El franquismo, en su opinión, respondía más bien al perfil própio de los pronunciamientos decimonónicos o de los caudillismos latinoamericanos, que al de los régimenes extrictamente totalitarios como eran el nazismo, el fascismo o la dictadura stalinista. Y la represión posterior a la guerra a la más elemental de las crueldades.
El machaconamente repetido tópico de que el levantamiento de los militares rebeldes se hizo contra la República legítimanente instaurada por el pueblo español no deja de ser una interpretación abusiva de unos hechos que cualquier observador imparcial de los mismos rechazaría sin dudarlo. Sabemos que el gobierno de dicha república, tras las elecciones de Febrero de 1936, había sido ocupado por el Frente Popular, quien no se recató en ningún momento al declarar sus intenciones revolucionarias, término este que es necesario interpretar en el contexto lingüístico de la época.
La nómina de víctimas de ideología inequivocamente republicana que ese gobierno aniquiló, o que se vieron obligados a exiliarse, es lo suficientemente elocuente como para no albergar ninguna duda sobre el carácter antirepublicano del mismo, que ya se había manifestado en la revolución de Octubre de 1934.
A pesar de ello, desde el final de la última guerra mundial, una buena parte de los círculos intelectuales europeos y estadounidenses, próximos a posiciones izquierdistas, han mantenido tercamente una interpretación del proceso histórico de la Guerra Civil y de la posguerra, que ha convertido esa visión acrítica en un tópico romántico que goza de una asombrosa permanencia en el tiempo, a pesar de la sucesiva aparición de infinidad de análisis y de estudios históricos que la desmienten.
Apoyándose en este contumaz malentendido, se ha visto en los últimos años como nuestros gobernantes han emprendido una labor de amalgama de conceptos heterogéneos, con la que intentan llevar a cabo la inclusión del franquismo en la nómina de los totalitarismos condenados en Nüremberg, pretendiendo rectificar el supuesto error de aquellos jueces, que no lo hicieron en su momento.
Así vemos, por ejemplo, como los combatientes del Frente Popular, refugiados en Francia al final de la guerra civil y que los nazis deportaron a campos de concentración –no de exterminio–, son equiparados a las víctimas de la Shoah con un impúdico oportunismo.
Una revisión de los delitos cometidos por el régimen franquista hoy, sólo se comprendería, al margen du su estéril oportunidad, si se llevase a cabo simultaneamente a un ejercicio simétrico sobre los perpretados por el gobierno del Frente Popular. En ese supuesto, el fantasmagórico proceso de Franco podría tener unas consecuencias muy problemáticas para algunos presuntos implicados del otro bando que, estos sí, aún están vivos.
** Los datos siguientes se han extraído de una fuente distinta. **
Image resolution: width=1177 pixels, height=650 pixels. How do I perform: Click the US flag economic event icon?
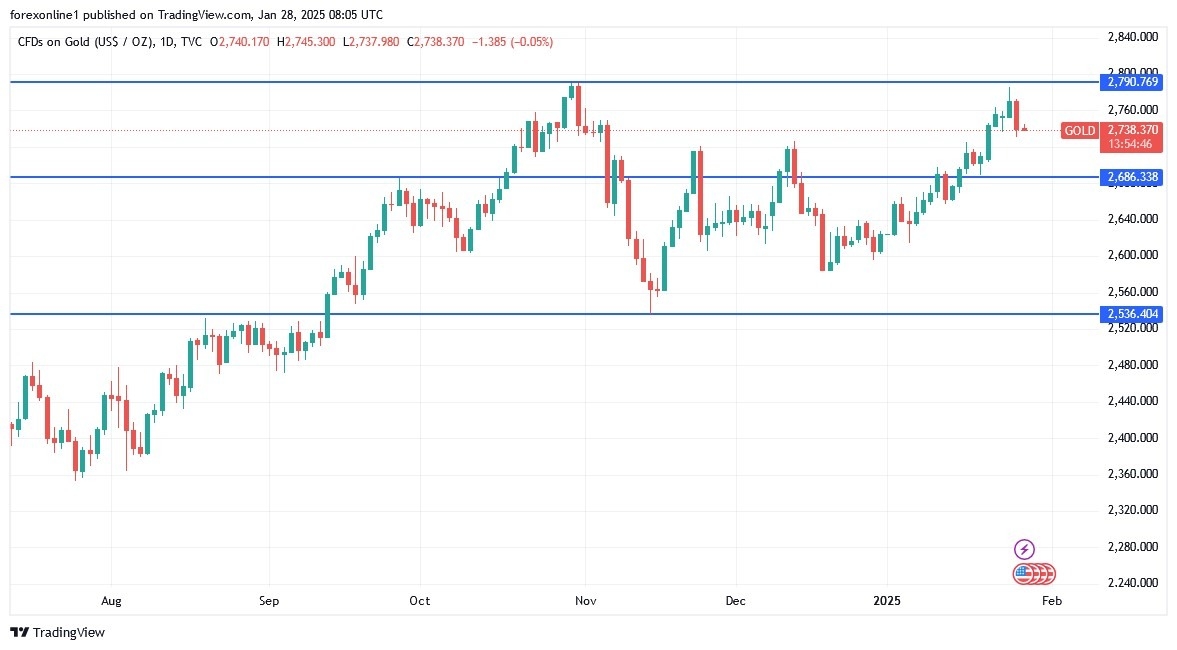(x=1022, y=574)
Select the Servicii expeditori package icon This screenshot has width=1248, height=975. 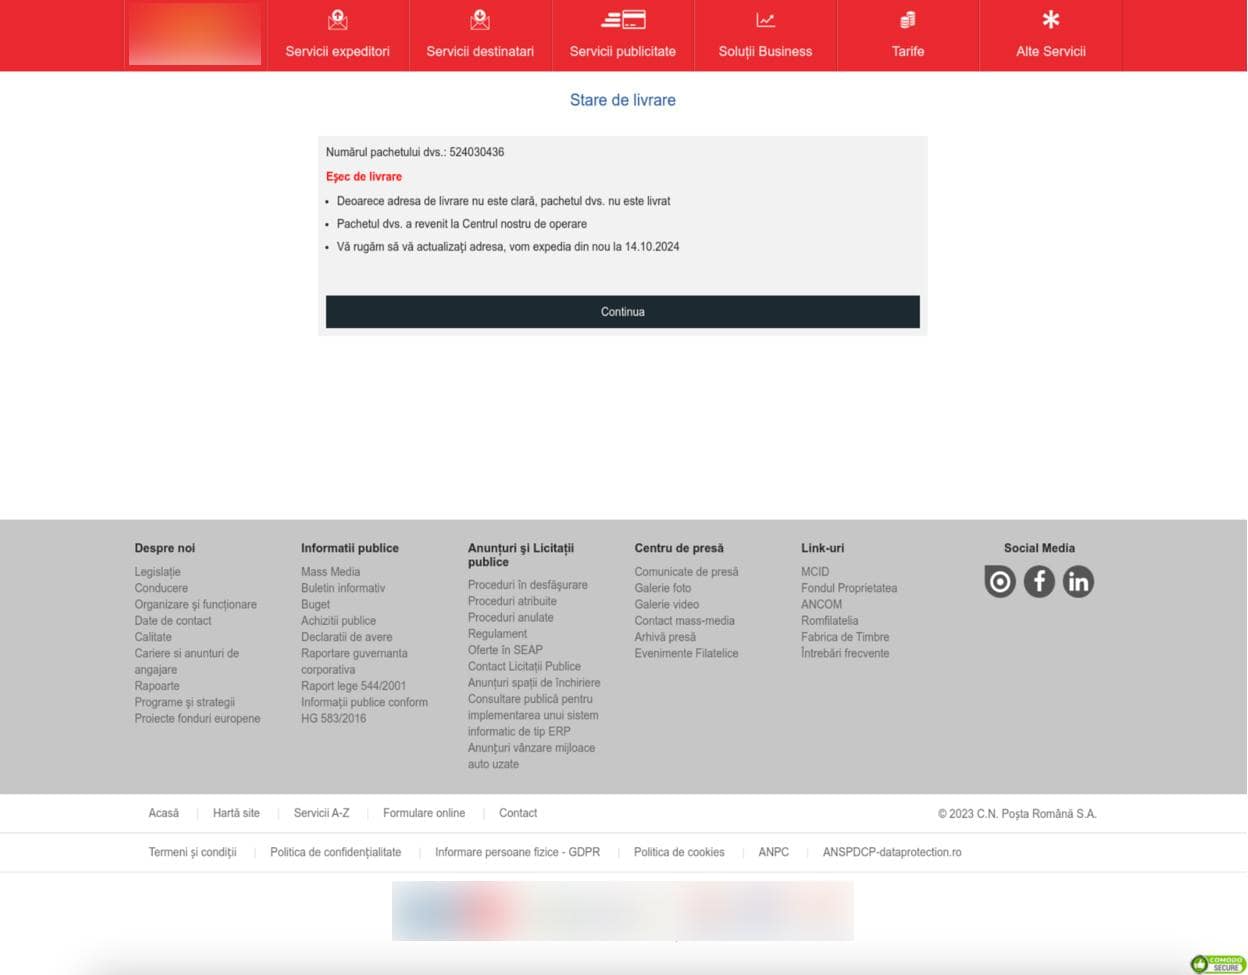tap(337, 18)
La pregunta que se hacen con cierta alarma algunos españoles hoy es sí sería posible, desafortunadamente, que declaraciones como las que se han oído en la Universidad Computense pudieran tener algún eco en sectores ámplios de la actual sociedad.
En caso de que la respuesta fuese afirmativa contituiría un grave síntoma de un síndrome español incurable.